Le récit est affaibli par l'absence d’une trame claire. Si les allers retours entre les faits en Syrie, les actions des dirigeants de Lafarge et les investigations des juristes permettent un regard englobant précieux, le livre souffre d’une chronologie à laquelle on peine à se rattacher.

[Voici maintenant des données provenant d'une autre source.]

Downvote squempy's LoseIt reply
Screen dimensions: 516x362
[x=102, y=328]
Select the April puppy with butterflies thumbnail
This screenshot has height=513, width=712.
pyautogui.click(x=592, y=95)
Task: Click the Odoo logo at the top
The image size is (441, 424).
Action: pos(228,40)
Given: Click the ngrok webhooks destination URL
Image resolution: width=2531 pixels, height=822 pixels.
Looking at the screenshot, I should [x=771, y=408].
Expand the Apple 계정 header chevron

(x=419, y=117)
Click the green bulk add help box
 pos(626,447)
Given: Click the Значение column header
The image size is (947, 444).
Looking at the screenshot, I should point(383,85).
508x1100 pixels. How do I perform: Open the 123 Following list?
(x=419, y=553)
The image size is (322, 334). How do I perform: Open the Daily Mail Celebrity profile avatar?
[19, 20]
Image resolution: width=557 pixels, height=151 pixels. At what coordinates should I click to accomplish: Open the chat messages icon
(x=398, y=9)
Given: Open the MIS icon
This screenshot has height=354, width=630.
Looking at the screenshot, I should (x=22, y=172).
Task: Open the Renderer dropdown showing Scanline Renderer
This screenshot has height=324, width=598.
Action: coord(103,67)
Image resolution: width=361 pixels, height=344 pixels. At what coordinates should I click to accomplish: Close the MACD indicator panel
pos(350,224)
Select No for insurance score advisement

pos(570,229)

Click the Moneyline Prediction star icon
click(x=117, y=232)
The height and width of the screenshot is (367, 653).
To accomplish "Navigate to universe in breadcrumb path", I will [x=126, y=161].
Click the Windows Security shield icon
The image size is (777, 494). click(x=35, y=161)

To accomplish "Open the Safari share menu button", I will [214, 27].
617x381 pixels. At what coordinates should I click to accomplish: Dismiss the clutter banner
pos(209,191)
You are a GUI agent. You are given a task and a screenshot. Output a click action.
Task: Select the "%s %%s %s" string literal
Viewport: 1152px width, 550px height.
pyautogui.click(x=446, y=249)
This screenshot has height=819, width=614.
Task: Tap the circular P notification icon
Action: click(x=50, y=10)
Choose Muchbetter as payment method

Enfin, pour un livre d’enquête, on ne peut que déplorer un réel manque de rythme, de frénésie dans le récit nous donnant absolument envie de le terminer. Car l’histoire, les faits dans leurs grandes lignes sont connus, soit avant, soit sont compris tôt dans la lecture. Et si le livre apporte de nombreuses précisions très bienvenues, affinant notre compréhension, il n’y a pas de réelle progression dans l’histoire. On aimerait un second souffle, une tension, une inconnue qui rende nécessaire de poursuivre sa lecture. Très riche, ce livre perd en qualité narrative et littéraire pure ce qu’il gagne en précision et en travail de recherche.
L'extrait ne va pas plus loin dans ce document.